Harry Potter et l’Ordre du Mythe. Entre Mythe et conte de fées

Harry Potter et l’Ordre du Mythe. Entre Mythe et conte de fées

[CRITIQUE LITTÉRAIRE]

Harry Potter et l’Ordre du Mythe. Entre Mythe et conte de fées

Critique sur le fond :

Tous les mythes représentent-ils la même pièce de théâtre, avec la même intrigue et où seuls les costumes et les masques des personnages diffèrent en fonction du pays ou de la tradition ? Et si oui !, pouvons-nous affirmer que la saga Harry Potter est un mythe contemporain ? C’est du moins la question à laquelle tente de répondre Benjamin Van Liel dans son excellent ouvrage Harry Potter et l’Ordre du Mythe.

Pour tenter de répondre à cette question, l’auteur s’arme de concepts et théorisations empruntés à d’illustres mythologues telles que celle de Joseph Campbell. Celui-ci invente le terme de monomythe. Selon lui, tous les mythes ne sont que des variantes d’un mythe unique. Ce monomythe serait divisé en trois phases : le départ, l’initiation et le retour. Ces phases seraient elles-mêmes subdivisées en diverses sous-parties telles que l’appel de l’aventure, le refus de cet appel, l’aide surnaturelle, le chemin des épreuves, l’union au père, le don suprême… Or, nous retrouvons toutes ces phases du monomythe dans l’épopée potterienne.

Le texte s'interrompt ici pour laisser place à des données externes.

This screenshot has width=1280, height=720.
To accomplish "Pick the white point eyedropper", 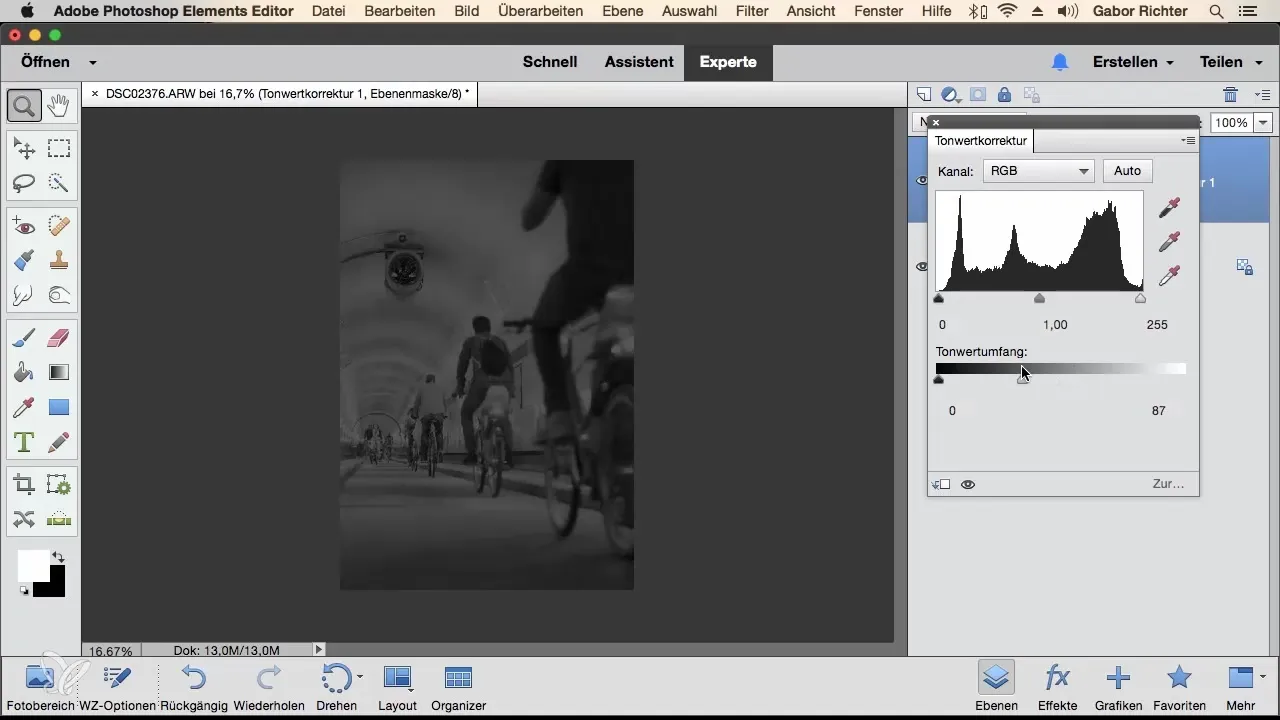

Cependant, pouvons-nous affirmer pour autant que Harry Potter est un mythe contemporain ? L’épopée potterienne ne répond-elle pas non plus à certains critères du conte de fées ? Le mythe est par essence pessimiste, alors que le conte de fées est fondamentalement optimiste. Après tout, Harry Potter ne vainc-t-il pas au final le Seigneur des ténèbres, personnification du mal ? Ainsi, J.K. Rowling voulut délivrer un message d’espoir. Elle cherche ainsi à réenchanter le monde par la création de son univers magique.

Benjamin Van Liel fait avec nous le constat suivant : nous vivons à l’heure actuelle dans des sociétés modernes marquées par la volonté de tout expliquer de manière scientifique. C’est le règne du rationalisme. L’intellectualisation du monde est liée à la mutation des sociétés occidentales. Aussi, certains sociologues utilisent le terme de désenchantement du monde, ce qui a pour effet pervers d’ôter tout sens à l’existence, de tendre vers le nihilisme où rien n’a plus d’importance. Nous préférons la théorie du Big bang aux mythes cosmologiques de la création tels que l’ordonnance du monde par le Démiurge ou le récit de la Genèse. Lorsque l’esprit scientifique règne en maître au sein du champ de la connaissance, les mythes n’ont plus aucune raison d’être.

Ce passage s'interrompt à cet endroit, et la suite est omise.